◆ What you will do
Would you write out, exactly as they stand, all lines from the one containing "Click the Attach annotations link" through the end of the listing below, and only those?

◆ Supplied records
==============================

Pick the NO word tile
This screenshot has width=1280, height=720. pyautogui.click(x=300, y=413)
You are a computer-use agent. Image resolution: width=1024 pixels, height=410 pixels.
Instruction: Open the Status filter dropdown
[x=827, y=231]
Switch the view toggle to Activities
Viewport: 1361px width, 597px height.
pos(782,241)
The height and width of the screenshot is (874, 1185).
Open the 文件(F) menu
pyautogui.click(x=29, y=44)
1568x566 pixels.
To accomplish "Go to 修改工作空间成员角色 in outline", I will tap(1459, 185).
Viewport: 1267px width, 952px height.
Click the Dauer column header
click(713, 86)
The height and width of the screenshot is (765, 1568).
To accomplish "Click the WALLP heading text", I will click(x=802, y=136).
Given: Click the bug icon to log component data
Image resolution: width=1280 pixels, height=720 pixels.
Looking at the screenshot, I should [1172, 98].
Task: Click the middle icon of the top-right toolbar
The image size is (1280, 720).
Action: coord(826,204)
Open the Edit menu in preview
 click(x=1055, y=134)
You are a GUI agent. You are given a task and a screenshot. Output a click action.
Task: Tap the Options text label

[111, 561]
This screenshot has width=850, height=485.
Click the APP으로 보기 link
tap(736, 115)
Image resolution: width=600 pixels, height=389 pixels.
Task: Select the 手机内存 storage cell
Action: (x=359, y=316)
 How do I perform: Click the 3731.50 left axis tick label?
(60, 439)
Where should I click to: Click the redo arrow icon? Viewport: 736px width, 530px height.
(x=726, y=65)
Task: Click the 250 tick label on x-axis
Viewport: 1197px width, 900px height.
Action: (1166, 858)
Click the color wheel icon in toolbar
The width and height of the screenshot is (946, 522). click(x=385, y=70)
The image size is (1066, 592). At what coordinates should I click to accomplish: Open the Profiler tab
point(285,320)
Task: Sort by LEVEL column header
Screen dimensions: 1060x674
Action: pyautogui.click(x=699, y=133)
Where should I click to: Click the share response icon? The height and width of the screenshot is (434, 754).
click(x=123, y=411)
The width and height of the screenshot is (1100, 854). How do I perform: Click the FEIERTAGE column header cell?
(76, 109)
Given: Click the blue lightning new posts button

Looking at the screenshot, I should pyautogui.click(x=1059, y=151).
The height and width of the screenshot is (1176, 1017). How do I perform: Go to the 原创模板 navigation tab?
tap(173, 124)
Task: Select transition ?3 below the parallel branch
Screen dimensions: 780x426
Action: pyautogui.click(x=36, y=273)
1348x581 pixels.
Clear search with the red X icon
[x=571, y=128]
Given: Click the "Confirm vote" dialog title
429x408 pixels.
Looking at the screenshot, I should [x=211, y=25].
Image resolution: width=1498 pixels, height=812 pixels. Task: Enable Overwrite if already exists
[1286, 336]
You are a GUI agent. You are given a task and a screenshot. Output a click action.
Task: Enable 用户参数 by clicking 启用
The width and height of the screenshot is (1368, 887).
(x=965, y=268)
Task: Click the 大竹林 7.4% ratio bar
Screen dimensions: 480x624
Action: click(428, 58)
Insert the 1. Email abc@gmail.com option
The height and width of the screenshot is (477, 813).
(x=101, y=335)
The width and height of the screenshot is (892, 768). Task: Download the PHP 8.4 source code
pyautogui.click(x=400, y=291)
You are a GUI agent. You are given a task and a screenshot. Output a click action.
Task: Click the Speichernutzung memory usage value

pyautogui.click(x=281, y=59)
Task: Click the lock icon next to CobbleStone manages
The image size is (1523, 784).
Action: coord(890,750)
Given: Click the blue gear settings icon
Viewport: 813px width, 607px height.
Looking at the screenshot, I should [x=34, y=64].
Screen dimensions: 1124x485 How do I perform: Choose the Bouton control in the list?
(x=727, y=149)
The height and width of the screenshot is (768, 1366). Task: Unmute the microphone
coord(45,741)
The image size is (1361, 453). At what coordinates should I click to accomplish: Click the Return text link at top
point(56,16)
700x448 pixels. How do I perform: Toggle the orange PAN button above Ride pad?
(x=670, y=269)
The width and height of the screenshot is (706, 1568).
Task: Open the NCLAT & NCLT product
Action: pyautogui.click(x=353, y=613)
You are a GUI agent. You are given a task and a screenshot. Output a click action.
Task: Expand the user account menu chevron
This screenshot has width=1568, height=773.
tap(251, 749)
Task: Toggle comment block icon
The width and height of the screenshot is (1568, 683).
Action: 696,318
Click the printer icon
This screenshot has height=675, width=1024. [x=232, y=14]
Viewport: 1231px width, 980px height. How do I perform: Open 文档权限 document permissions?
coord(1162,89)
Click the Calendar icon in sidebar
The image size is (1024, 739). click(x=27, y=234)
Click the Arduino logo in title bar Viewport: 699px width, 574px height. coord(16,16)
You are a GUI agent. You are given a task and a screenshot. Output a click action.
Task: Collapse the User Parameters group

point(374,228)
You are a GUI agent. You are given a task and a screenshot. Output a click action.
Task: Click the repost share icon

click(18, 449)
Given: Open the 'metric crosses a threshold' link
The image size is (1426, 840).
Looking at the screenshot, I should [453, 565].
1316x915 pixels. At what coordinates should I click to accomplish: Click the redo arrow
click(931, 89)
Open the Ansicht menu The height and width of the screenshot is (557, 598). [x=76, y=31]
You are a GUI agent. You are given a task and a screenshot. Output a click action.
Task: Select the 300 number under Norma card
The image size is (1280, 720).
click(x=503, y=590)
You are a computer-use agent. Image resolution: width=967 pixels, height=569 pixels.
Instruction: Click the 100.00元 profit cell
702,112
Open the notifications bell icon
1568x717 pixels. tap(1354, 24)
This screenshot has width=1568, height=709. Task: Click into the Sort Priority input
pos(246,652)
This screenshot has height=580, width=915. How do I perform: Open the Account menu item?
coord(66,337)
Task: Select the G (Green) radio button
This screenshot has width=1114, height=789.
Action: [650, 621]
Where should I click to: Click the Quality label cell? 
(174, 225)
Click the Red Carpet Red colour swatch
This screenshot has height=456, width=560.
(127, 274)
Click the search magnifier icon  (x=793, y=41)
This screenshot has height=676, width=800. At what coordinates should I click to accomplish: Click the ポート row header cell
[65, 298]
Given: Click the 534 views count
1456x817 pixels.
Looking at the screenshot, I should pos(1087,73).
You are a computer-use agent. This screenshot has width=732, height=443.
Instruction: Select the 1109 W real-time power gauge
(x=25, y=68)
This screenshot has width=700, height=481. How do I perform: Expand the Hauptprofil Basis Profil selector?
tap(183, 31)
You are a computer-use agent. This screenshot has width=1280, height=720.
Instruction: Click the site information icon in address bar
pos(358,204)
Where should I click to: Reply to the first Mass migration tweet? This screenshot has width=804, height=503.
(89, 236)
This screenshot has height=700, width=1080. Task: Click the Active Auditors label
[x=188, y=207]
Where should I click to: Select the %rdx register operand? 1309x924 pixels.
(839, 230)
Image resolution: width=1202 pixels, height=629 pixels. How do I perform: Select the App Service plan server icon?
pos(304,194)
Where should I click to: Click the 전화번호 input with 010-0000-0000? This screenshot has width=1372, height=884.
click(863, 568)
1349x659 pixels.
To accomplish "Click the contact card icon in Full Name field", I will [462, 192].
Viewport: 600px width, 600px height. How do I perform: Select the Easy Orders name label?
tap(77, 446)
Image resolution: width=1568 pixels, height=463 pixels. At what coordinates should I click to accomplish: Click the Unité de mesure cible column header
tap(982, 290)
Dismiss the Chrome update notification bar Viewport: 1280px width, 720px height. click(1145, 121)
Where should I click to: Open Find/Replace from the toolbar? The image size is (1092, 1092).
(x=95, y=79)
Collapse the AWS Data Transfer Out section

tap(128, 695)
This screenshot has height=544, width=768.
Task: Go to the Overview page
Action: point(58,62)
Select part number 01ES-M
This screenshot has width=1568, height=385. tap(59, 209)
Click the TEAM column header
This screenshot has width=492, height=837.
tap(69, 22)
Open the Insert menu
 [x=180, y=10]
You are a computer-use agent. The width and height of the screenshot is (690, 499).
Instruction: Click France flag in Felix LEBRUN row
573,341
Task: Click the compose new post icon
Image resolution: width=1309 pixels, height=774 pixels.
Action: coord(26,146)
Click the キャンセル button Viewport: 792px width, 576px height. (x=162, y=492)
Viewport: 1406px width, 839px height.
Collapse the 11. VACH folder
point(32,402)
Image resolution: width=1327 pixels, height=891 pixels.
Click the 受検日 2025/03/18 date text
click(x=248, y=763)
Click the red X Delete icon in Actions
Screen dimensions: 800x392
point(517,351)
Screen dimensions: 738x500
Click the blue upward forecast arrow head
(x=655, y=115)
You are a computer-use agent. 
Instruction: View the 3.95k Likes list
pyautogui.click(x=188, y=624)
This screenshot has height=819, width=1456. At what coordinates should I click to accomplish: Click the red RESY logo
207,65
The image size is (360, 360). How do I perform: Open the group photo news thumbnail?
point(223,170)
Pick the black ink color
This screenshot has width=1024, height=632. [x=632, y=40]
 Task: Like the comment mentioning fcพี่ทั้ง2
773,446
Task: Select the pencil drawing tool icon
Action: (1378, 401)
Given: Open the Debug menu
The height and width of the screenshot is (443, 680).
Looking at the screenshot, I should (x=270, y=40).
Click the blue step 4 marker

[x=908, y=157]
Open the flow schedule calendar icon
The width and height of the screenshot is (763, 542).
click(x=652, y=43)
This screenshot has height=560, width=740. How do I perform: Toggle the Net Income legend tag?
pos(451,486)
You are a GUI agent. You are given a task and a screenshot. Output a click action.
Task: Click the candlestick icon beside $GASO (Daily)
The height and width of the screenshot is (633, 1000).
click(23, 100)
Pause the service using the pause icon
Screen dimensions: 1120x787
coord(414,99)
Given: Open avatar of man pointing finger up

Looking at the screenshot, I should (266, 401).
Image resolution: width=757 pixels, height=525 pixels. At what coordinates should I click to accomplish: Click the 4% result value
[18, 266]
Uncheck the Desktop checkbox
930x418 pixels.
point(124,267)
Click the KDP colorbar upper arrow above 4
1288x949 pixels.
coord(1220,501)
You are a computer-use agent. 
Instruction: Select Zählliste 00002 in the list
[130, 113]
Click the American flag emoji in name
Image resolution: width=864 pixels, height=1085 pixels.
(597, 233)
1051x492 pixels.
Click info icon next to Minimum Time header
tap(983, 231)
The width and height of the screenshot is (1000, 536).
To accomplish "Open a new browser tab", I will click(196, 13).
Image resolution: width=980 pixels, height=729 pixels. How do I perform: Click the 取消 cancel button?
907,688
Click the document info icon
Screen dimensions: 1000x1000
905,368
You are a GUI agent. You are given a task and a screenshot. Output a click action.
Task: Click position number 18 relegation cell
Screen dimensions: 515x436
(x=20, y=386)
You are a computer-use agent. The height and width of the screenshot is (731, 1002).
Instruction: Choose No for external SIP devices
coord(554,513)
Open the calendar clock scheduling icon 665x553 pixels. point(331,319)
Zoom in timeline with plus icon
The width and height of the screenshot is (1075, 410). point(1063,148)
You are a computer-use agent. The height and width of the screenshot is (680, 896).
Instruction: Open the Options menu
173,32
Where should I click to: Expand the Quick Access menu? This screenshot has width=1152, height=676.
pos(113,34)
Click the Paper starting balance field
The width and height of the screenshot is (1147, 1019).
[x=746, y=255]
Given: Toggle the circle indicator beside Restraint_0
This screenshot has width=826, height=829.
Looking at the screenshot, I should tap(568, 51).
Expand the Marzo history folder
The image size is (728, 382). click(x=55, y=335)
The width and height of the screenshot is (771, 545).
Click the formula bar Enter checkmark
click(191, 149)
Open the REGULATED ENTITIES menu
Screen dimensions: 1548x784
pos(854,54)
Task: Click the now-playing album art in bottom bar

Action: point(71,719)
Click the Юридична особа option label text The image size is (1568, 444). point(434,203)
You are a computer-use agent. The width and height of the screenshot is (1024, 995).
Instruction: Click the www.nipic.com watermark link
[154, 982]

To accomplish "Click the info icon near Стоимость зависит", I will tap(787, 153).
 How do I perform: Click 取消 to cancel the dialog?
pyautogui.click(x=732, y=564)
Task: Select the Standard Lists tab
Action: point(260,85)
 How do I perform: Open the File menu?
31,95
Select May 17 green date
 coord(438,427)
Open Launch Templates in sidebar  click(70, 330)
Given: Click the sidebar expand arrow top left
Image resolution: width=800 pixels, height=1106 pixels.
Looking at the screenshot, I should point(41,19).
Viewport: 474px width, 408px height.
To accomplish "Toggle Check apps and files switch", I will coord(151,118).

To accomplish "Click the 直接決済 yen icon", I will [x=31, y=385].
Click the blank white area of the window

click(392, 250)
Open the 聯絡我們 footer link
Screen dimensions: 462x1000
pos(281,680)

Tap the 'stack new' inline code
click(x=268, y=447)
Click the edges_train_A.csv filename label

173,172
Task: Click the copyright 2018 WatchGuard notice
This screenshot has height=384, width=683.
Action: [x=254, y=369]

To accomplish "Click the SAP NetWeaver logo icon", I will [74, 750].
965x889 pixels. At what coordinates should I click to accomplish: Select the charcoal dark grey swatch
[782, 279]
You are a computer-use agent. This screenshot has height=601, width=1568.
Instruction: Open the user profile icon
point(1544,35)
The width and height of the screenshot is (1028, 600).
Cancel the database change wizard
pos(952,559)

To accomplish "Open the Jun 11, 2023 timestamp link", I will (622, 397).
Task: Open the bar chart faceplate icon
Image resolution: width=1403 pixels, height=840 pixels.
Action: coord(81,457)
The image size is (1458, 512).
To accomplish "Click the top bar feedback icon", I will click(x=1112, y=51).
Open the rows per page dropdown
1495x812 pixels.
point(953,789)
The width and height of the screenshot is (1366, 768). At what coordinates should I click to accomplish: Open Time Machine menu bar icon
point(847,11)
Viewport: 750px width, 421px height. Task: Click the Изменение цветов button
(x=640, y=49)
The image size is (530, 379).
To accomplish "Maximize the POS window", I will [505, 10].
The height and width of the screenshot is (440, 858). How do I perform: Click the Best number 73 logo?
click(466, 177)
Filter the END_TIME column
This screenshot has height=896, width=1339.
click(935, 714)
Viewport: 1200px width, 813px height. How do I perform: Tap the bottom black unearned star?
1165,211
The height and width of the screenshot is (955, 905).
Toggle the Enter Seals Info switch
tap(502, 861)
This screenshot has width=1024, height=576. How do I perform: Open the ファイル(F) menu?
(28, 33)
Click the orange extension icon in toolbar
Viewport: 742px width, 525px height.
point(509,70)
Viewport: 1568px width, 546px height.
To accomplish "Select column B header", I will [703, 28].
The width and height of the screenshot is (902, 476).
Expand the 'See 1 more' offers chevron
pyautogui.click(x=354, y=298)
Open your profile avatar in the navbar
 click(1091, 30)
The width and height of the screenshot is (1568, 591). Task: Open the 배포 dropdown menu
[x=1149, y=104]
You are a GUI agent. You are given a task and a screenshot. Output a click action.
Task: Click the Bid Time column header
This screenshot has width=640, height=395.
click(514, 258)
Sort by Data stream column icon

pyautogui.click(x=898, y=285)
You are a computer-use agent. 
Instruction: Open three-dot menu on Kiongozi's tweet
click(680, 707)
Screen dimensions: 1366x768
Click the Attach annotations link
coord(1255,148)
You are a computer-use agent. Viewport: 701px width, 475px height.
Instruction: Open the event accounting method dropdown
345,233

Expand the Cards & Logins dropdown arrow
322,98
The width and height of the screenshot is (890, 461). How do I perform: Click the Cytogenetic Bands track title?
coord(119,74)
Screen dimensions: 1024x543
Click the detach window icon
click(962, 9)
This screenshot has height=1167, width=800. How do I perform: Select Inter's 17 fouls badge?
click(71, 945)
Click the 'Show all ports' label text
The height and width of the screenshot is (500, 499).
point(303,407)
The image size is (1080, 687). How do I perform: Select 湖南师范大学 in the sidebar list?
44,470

==============================

◆ Result for this task
Click the Attach annotations link
coord(1255,148)
You are a computer-use agent. Viewport: 701px width, 475px height.
Instruction: Open the event accounting method dropdown
345,233

Expand the Cards & Logins dropdown arrow
322,98
The width and height of the screenshot is (890, 461). How do I perform: Click the Cytogenetic Bands track title?
coord(119,74)
Screen dimensions: 1024x543
Click the detach window icon
click(962, 9)
This screenshot has height=1167, width=800. How do I perform: Select Inter's 17 fouls badge?
click(71, 945)
Click the 'Show all ports' label text
The height and width of the screenshot is (500, 499).
point(303,407)
The image size is (1080, 687). How do I perform: Select 湖南师范大学 in the sidebar list?
44,470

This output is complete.